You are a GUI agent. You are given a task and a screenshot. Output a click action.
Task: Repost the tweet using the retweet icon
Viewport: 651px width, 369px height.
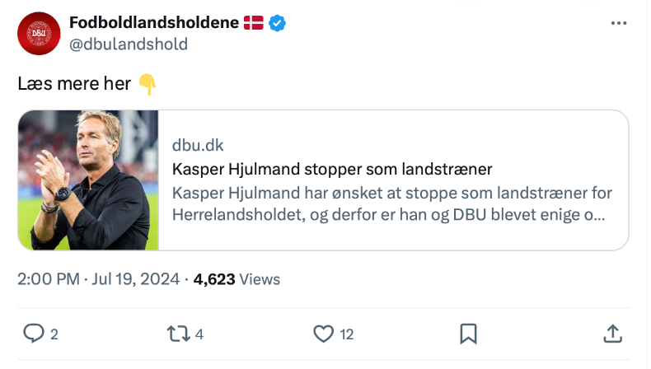click(177, 334)
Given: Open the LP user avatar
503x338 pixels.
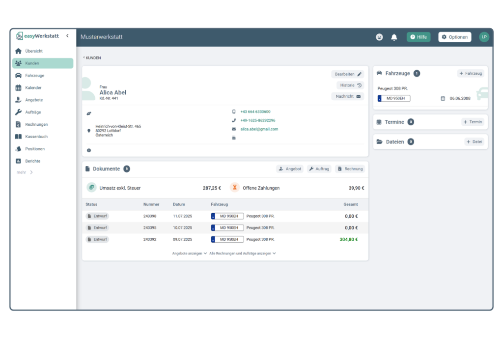Looking at the screenshot, I should [x=484, y=37].
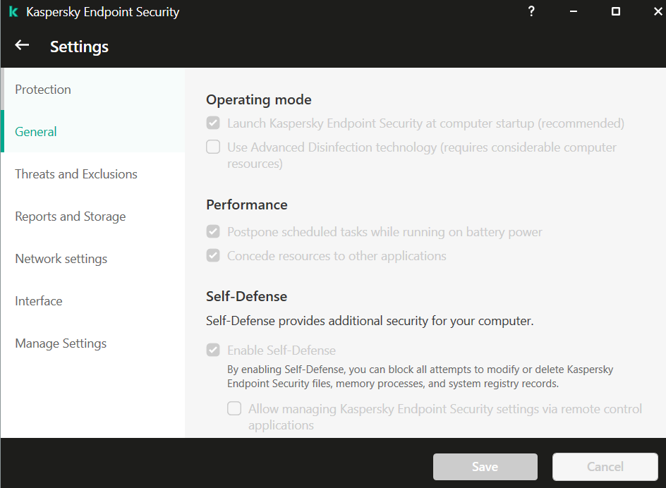The image size is (666, 488).
Task: Toggle Launch Kaspersky at computer startup checkbox
Action: (x=213, y=123)
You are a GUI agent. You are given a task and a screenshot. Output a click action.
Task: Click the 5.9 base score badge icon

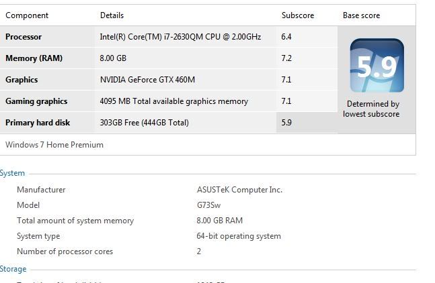[377, 65]
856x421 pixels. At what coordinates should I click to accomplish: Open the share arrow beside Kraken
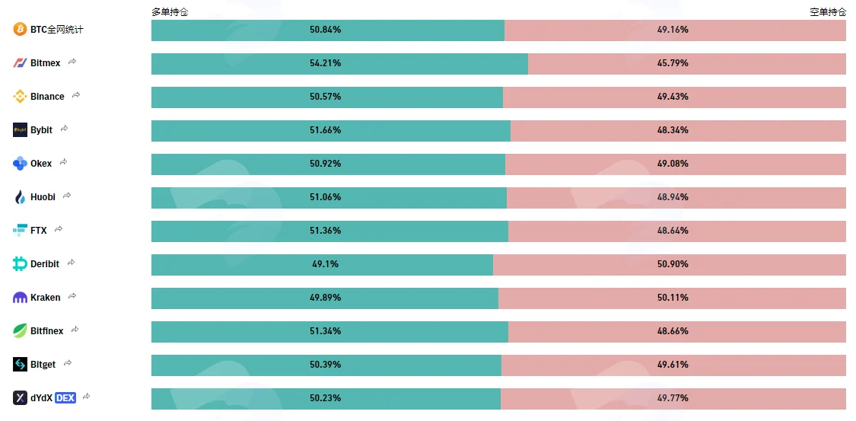pyautogui.click(x=72, y=296)
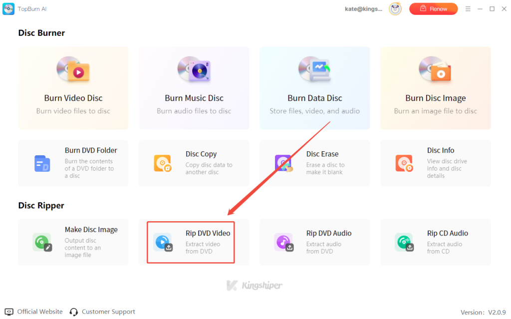This screenshot has height=319, width=511.
Task: Select the Disc Copy icon
Action: pyautogui.click(x=163, y=163)
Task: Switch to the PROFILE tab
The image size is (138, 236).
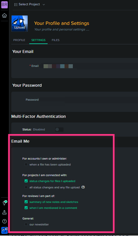Action: point(19,40)
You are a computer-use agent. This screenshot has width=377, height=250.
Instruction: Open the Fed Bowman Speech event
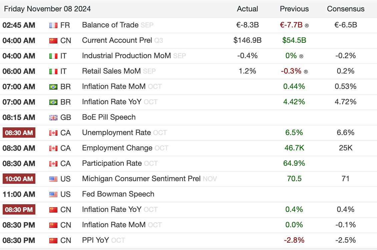point(118,194)
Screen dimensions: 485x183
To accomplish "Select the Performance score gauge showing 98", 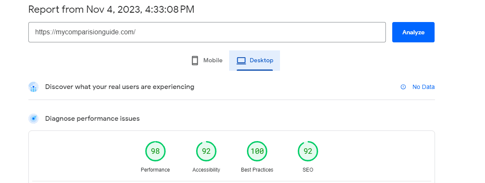I will 155,151.
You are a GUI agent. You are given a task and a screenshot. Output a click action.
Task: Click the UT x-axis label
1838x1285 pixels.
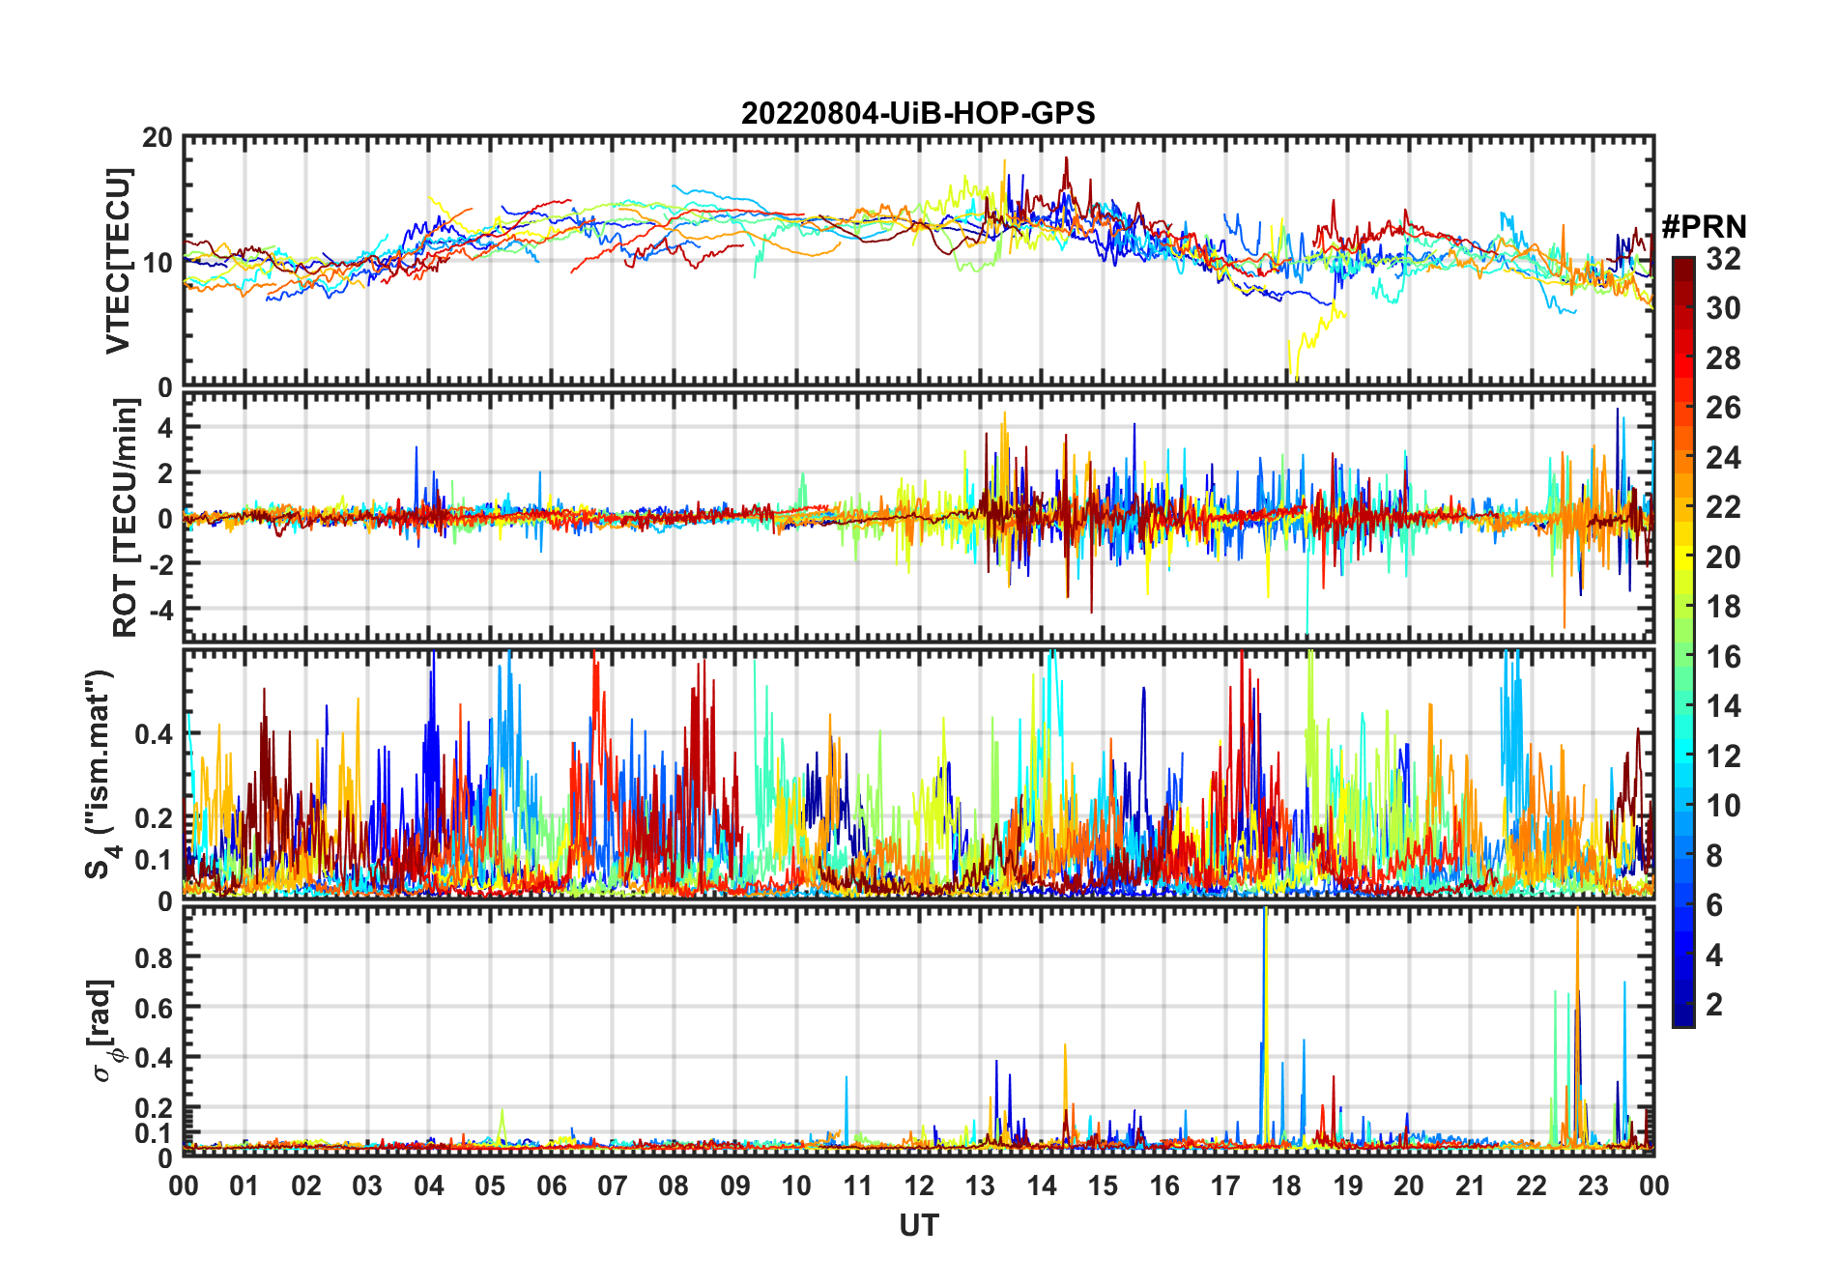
--
Task description:
Reproduce the data above line for line, from its first line through the line containing "Given: Open the LP user avatar", both ends included, with the pictures omitted and nothing more.

Output of the task:
You are a GUI agent. You are given a task and a screenshot. Output a click action.
Task: Repost the tweet using the retweet icon
Viewport: 651px width, 369px height.
click(177, 334)
Given: Open the LP user avatar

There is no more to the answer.